• SUPPLIED INFORMATION
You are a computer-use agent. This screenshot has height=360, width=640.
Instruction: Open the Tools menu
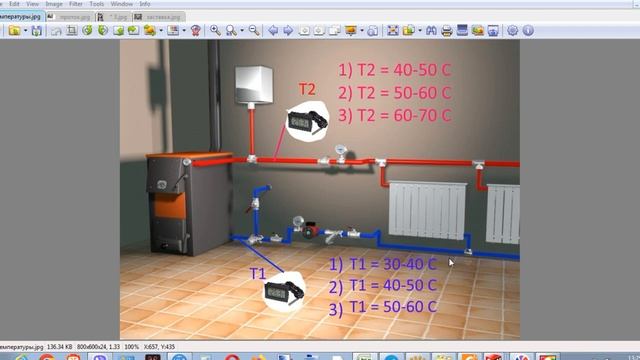[x=97, y=4]
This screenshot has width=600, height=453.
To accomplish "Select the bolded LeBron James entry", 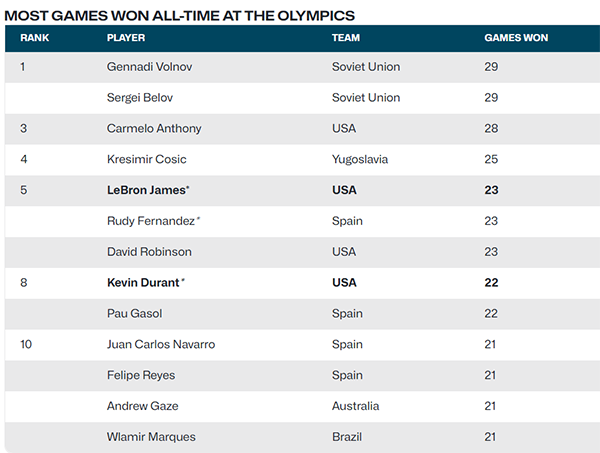I will [x=148, y=190].
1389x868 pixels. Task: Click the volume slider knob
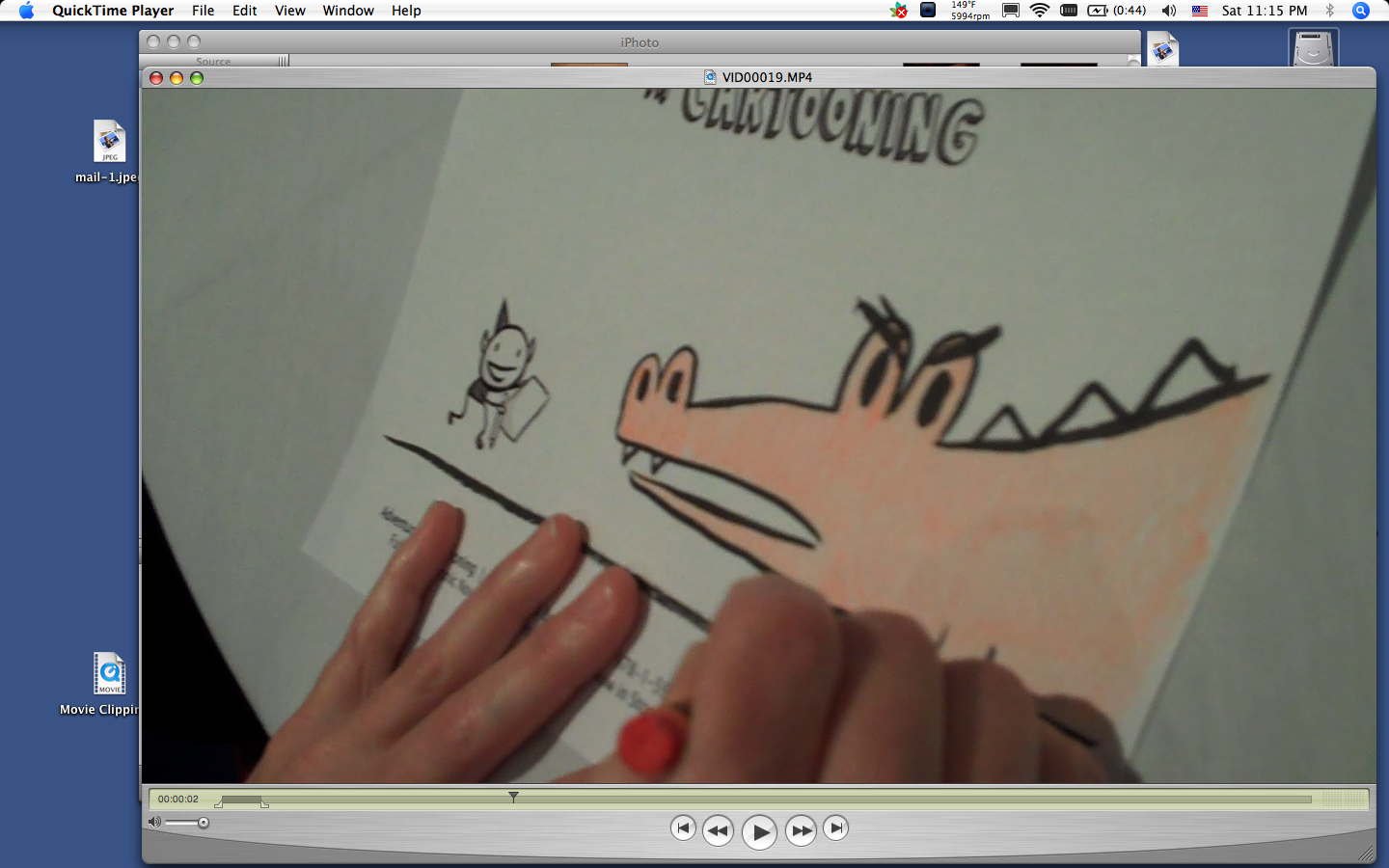204,823

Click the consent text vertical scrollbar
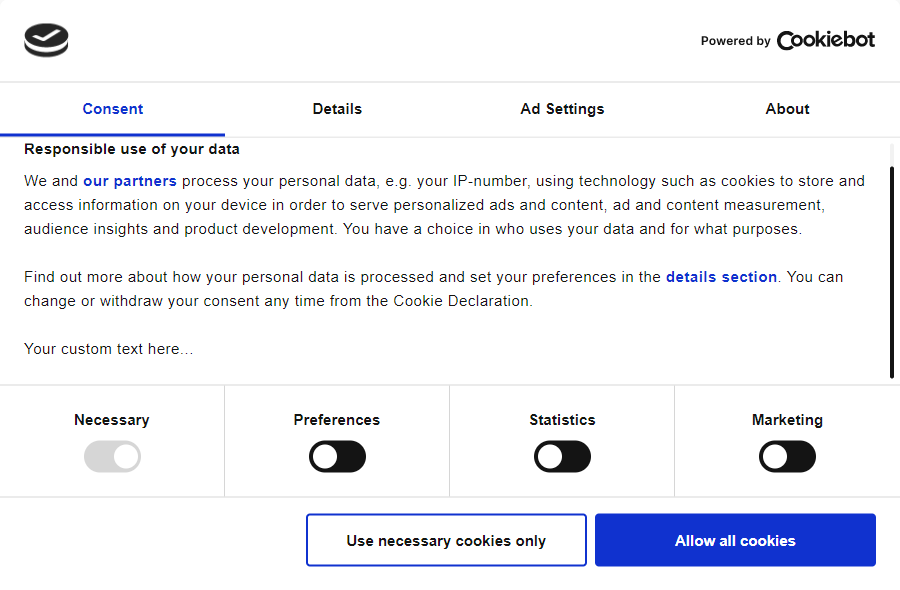click(891, 270)
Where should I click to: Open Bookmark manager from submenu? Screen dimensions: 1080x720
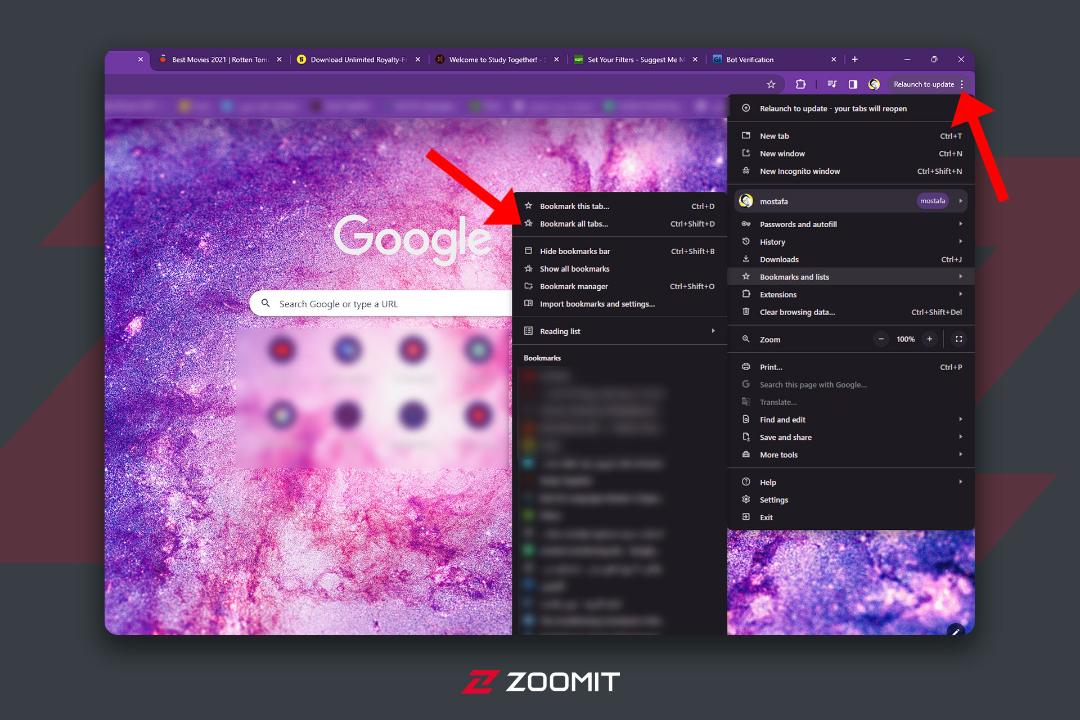[x=619, y=287]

• EXERCISE DESCRIPTION
Leaving every picture aside, transcribe exactly the lines from the one that contains "1389x868 pixels. Task: Click" through the final line of the listing above, inclusive.

• RESULT OF THE TASK
1389x868 pixels. Task: Click the volume slider knob
204,823

Click the consent text vertical scrollbar
click(891, 270)
Where should I click to: Open Bookmark manager from submenu? Screen dimensions: 1080x720
[x=619, y=287]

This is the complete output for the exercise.